[STUDY TEXT — start]

The Stress of Purposelessness

October 18, 2012 by
Filed under: Spinewave Bulletin 

They say when you’re on fire, people will come from far and wide to watch you burn. But what if you don’t even have an inkling of kindling to start your fire?

People with purpose seem to be driven; happier, totally engaged in life and always appear on the go with something that’s sucking them into a big bright future.

Potentiality was described as the unfolding of one’s life naturally under the right conditions and circumstances. However, often our circumstances are never ideal, and conditions are never right. Most of us are under a lot of stress, a lot of the time. Who has time to think about purpose?

Unfortunately, in time, thoughts of “purpose” will rise up on their own from the subconscious and make their subtle stress known to you (if you ever occasionally err on the side of existential thought that is). It’s typically one of those nights you find yourself at the bottom of wine bottle looking for the answer to what does it all mean?? This is commonly associated with a mid-life crisis, but can appear at any age.

People want to be happy. People want to be fulfilled in their work. People want to know that what they’re doing has meaning. And people would also like to be adequately rewarded for this so they can do other things they enjoy whilst supporting a family at the same time. It all sounds very idealistic, which is where the problem comes in.

The stress of purposelessness begins to set in. In the back of your mind you start to question things more and more. It becomes a fine line between doing what you have to do each day, driven primarily by fear and consequence, or being pulled into an exciting future because of the deliberate choices you’re making to serve your known purpose. The crux is, without purpose, there is no direction.

In a paper by Charles Gant, PhD, he lists 12 major stressors that can lead to chronic medical and psychiatric conditions. These stresses range from emotional, to oxidative, cognitive, sensory, immune, or physical for example. The one that caught my attention was the “stress of purposelessness”. In practice I tend to recognise it in an individual as a sense of disconnectedness. If you’re not connected to who you are, you’re not going to know your body, your mind, your values, your interests or ultimately your passion. Connecting all these things will create an arrow of direction, pointing to your purpose.

Purposelessness can manifest physically. It presents as a physical strain put out by the energy of the brain. Purposelessness creates fatigue, frustration, grumpiness and eventually this wears down the natural functions of the nervous system leading to either pain, depression or anxiety. These symptoms are classically what we’d call the tip of the iceberg, and searching for a solution doesn’t simply end in “fixing the body” with either adjustments (which would obviously help) nor drugs (which might help too in the short term). Part of the solution also has to come about by figuring out who you are, getting connected, and finding your purpose.

Finding your purpose lifts your spirit. It ignites your fire. It’s important for you to find purpose to your life in order to boost your confidence, since purpose drives and motivates each of us and reminds us of the value of our lives. Value isn’t simply about what we enjoy or what we are good at, but what good we do for others and what we contribute to the world around us. This, in turn, will create meaning.

[STUDY TEXT — finish]
[DATA BLOCK — start]

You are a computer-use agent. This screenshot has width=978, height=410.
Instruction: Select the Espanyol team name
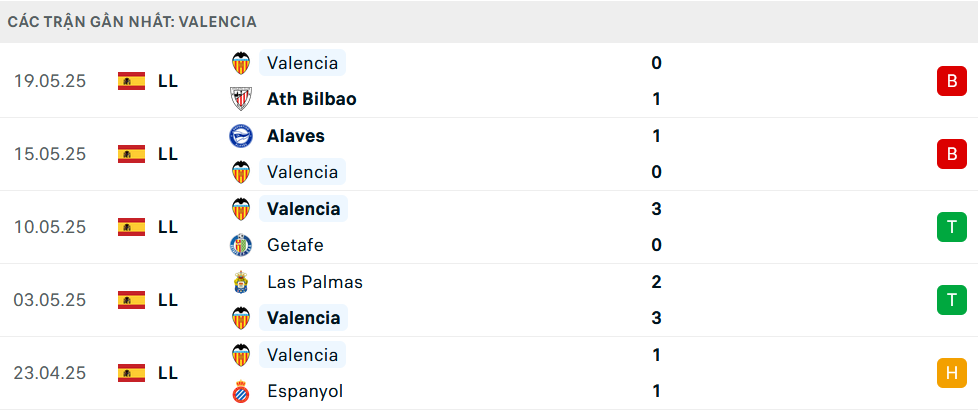coord(305,391)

[DATA BLOCK — finish]

## [REQUIRED ACTIONS]
A) Above the listing is an article on purposelessness. Copy the stretch of it from "Purposelessness can manifest" through "finding your purpose.", word for word.
B) The article on purposelessness describes the range of the major stressors in Charles Gant's paper. List every kind of stress it names there.

## [ANSWERS BY ITEM]
A)
Purposelessness can manifest physically. It presents as a physical strain put out by the energy of the brain. Purposelessness creates fatigue, frustration, grumpiness and eventually this wears down the natural functions of the nervous system leading to either pain, depression or anxiety. These symptoms are classically what we’d call the tip of the iceberg, and searching for a solution doesn’t simply end in “fixing the body” with either adjustments (which would obviously help) nor drugs (which might help too in the short term). Part of the solution also has to come about by figuring out who you are, getting connected, and finding your purpose.

B) emotional, oxidative, cognitive, sensory, immune, physical